This was my first blog post. It was originally published on October 12 of 2006.
The big four firms such as KPMG and Deloitte never miss an opportunity to plug their global business credentials and their commitment to serving clients across borders – each firm has more than 100,000 staff in more than 140 countries.
But their marketing messages often seem to be on a different plane from reality.
They are not global businesses – and nor are any of their rivals.
Instead, for legal reasons, they are networks of national partnerships and each partnership is “independent”, as KPMG makes clear in its latest annual report: “Each member firm takes responsibility for its own management and the effectiveness of its work.”
The article by Barney Jopson regarding the KPMG UK/Germany firm merger hits all the key points. When professional service firms, in particular audit firms, serve large, multinational clients, these clients expect integrated, seamless service delivery that must also be efficient and cost effective for the firms. Providing these services at a high quality under differing legal and regulatory structures is very challenging. Choosing the approach for the client that works best is not always achieved by merging firms, opening more offices and building local infrastructure. The audit firms continue to want to “have their cake and eat it too.” They market themselves as global firms but have splashed the protective legalese on all public documents and sites and adopted the Swiss Verein structure that is intended to insulate each from each other in case of a meltdown.

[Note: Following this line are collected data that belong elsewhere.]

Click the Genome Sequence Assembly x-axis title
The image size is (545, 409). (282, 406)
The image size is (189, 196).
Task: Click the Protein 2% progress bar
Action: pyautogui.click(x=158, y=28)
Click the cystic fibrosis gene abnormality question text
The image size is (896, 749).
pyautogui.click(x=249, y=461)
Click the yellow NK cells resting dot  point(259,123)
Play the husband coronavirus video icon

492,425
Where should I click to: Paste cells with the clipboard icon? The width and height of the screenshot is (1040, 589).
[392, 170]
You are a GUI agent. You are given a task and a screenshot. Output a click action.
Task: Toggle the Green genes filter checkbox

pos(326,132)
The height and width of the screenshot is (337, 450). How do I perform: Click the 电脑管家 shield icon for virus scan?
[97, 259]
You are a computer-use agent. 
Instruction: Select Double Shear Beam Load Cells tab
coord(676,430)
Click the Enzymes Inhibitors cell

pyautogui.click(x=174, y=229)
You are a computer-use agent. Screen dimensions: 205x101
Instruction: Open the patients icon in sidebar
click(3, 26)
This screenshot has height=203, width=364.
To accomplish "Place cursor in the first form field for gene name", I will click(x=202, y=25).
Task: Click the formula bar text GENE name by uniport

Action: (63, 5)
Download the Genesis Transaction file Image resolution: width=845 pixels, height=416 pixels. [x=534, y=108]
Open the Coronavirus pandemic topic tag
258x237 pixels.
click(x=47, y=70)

As was mentioned in the article, Grant Thornton’s reaction to its problems with its Milan office due to Parmalat was swift – cut off the offending appendage from the network. But what of the clients of Grant Thornton worldwide who counted on a Milan office? What of the Milan office clients who thought they had engaged a firm with a global network? They were both sacrificed to risk mitigation by the US firm.
KPMG’s merger of its UK and German firms is interesting given the historical rivalry between these two practices. When the former US based KPMG Consulting (now BearingPoint) sought to purchase the consulting practice from KPMG Germany in preparation for the IPO of the new consulting firm, there was much resistance. Of all the international KPMG Consulting locations that joined BearingPoint, they were one of the last to sell. As a former BearingPoint Managing Director in Latin America, I heard that the German firm did not want to disclose as much as was needed to perform full due diligence and set a good price, and they seemed perpetually concerned about eventual dominance by the US and the UK in the new corporate structure. They expressed distrust, as we all probably should have, of the financial rewards promised for leaving their successful audit practice for the unknown consulting firm and were not enticed by promises of huge gains from stock options. In the end, there should have been fuller due diligence by BearingPoint. Issues with valuation and goodwill from this transaction were part of the accounting issues BearingPoint has suffered greatly from since.